THE end of summer sees the start of the political conference season, four weeks of debate and discussion that will undoubtedly have a bearing on such policies that are put in front of us as a precursor to next year's election.

The cynics may very well say that irrespective of what may or may not be agreed it will have little bearing on such policies that will be followed by a Government in office with the experiences that we have had of manifestoes being ignored or followed as is convenient, the promised referendum on Europe being but one example. The economy will inevitably be the battleground with accusation and counter claim. A starting point will have to be whether we are really on the road to recovery or is there more and worse to come? As we look to those parts of the world that are starting to experience recovery there is a significant common factor in that those economies have a larger manufacturing base as proportion of their economy than we have and a greater level of exports. The fall in the value sterling over the past 12 months has been seen as an opportunity for exporters, but as yet little has been delivered, perhaps a continuation of the situation that we still fail, with honourable exceptions, to produce what global customers want to buy, at a competitive price and on time. Past recessions have had a hidden benefit in sorting out the inefficient companies from those likely to survive and we may yet have some way to go in this respect.

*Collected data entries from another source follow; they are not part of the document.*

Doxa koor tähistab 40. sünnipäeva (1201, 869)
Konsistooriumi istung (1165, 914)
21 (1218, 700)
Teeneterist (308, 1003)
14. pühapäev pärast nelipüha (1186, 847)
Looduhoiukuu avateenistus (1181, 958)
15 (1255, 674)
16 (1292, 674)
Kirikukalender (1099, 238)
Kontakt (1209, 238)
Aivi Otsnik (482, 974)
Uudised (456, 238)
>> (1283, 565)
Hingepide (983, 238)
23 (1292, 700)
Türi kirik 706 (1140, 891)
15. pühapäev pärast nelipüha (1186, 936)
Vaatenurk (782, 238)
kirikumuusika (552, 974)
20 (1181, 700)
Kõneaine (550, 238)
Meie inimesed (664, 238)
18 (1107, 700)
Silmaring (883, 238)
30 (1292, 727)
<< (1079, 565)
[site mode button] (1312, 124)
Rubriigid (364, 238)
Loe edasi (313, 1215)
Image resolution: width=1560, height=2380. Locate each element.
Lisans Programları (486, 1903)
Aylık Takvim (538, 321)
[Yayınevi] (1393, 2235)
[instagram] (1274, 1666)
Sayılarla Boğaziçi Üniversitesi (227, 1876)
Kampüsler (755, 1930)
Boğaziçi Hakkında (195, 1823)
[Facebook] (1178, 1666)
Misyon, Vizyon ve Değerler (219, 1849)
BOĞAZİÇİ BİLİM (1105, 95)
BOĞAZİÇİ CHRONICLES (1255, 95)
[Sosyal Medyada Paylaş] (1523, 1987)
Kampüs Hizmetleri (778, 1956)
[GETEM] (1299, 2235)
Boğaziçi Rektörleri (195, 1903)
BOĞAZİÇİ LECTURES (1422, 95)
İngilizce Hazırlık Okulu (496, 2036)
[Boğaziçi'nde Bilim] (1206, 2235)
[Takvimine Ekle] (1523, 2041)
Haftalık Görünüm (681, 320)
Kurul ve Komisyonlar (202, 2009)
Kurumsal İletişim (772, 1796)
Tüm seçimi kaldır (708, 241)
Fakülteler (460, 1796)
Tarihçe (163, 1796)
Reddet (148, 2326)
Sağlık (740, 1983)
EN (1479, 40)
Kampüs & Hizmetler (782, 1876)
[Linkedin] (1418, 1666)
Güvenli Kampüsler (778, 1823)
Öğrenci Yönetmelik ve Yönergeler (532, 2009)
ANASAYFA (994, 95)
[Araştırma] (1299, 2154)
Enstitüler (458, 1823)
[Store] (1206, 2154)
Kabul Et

This may be why the Government is reluctant to be confrontational with the City and in particular the banks. In the short term it is the City that will be our largest exporter, earning overseas currencies badly needed to support our continuing reliance on imports to meet the demands of our lifestyles and our diets. There is little doubt that the Banks have much to answer for and hopefully those ambitious politicians who have their eyes on power will realise that this is not a problem solved but merely a confrontation postponed.

And whilst all this is happening the 'British Disease' continues. Rail employees refuse to work on Sundays, MPs and public servants continue to claim extortionate expenses from taxpayers contributions and the differences between public and private sector ways of working become ever more marked.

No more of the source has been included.